**Given exercise**
Recast the stretch of the data below from the line that contains "Expand the 系统管理 sidebar menu" through the line that contains "will [x=211, y=331]." as a JSON list of strings, one string per line, leaving out blank lines.

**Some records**

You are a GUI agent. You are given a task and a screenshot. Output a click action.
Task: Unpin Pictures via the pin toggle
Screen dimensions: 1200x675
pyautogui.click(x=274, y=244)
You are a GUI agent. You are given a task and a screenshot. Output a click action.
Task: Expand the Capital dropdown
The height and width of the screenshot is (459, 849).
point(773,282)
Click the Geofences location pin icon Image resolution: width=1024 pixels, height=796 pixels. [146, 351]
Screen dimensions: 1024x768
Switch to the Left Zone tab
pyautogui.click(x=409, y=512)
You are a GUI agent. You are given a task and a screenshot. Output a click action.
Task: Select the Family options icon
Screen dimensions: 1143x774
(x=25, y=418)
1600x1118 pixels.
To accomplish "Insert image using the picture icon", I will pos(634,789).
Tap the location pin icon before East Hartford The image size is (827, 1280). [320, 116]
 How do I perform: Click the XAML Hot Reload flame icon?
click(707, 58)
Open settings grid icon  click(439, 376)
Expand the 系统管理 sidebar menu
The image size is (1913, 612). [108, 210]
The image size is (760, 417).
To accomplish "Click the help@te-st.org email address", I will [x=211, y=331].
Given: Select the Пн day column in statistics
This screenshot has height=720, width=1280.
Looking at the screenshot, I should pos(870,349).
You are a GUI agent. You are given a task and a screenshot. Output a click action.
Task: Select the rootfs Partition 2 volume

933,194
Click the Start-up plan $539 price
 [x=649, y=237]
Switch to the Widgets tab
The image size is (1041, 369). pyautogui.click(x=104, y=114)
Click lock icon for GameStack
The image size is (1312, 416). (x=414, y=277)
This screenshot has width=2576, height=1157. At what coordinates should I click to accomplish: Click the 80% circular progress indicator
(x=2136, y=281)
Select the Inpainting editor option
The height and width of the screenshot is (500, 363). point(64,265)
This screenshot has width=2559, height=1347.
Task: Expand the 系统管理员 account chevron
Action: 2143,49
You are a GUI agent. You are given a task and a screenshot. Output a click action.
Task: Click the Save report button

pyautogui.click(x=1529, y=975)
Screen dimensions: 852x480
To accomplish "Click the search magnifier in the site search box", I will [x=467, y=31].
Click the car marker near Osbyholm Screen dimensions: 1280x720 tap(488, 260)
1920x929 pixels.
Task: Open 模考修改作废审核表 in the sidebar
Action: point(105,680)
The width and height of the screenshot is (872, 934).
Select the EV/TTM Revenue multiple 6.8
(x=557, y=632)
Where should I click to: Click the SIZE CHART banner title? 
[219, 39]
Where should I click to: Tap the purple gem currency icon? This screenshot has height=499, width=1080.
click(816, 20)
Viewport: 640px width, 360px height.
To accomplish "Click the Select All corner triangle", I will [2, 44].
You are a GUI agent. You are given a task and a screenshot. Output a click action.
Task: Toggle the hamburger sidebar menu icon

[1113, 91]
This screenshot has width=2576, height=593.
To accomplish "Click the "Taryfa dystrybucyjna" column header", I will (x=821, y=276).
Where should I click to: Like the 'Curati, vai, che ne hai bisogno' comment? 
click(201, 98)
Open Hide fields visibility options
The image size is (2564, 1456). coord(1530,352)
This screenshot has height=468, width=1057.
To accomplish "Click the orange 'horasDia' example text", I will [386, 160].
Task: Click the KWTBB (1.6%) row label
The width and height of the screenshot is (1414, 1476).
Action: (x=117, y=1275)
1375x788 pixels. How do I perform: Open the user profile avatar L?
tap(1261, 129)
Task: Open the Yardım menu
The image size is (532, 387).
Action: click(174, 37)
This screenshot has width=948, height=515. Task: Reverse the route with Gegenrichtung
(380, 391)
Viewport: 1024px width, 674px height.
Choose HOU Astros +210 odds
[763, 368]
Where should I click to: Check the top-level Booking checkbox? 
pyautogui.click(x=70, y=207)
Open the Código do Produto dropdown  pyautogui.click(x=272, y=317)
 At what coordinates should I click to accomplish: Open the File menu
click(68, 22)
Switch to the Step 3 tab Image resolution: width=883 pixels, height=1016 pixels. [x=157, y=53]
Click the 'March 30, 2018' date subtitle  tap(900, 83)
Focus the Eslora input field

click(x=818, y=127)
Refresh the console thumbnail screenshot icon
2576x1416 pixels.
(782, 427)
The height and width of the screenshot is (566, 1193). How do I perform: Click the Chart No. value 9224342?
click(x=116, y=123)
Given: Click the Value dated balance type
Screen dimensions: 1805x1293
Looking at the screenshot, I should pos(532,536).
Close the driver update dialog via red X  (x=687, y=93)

**Result of this exercise**
[
  "Expand the 系统管理 sidebar menu",
  "The image size is (1913, 612). [108, 210]",
  "The image size is (760, 417).",
  "To accomplish \"Click the help@te-st.org email address\", I will [x=211, y=331]."
]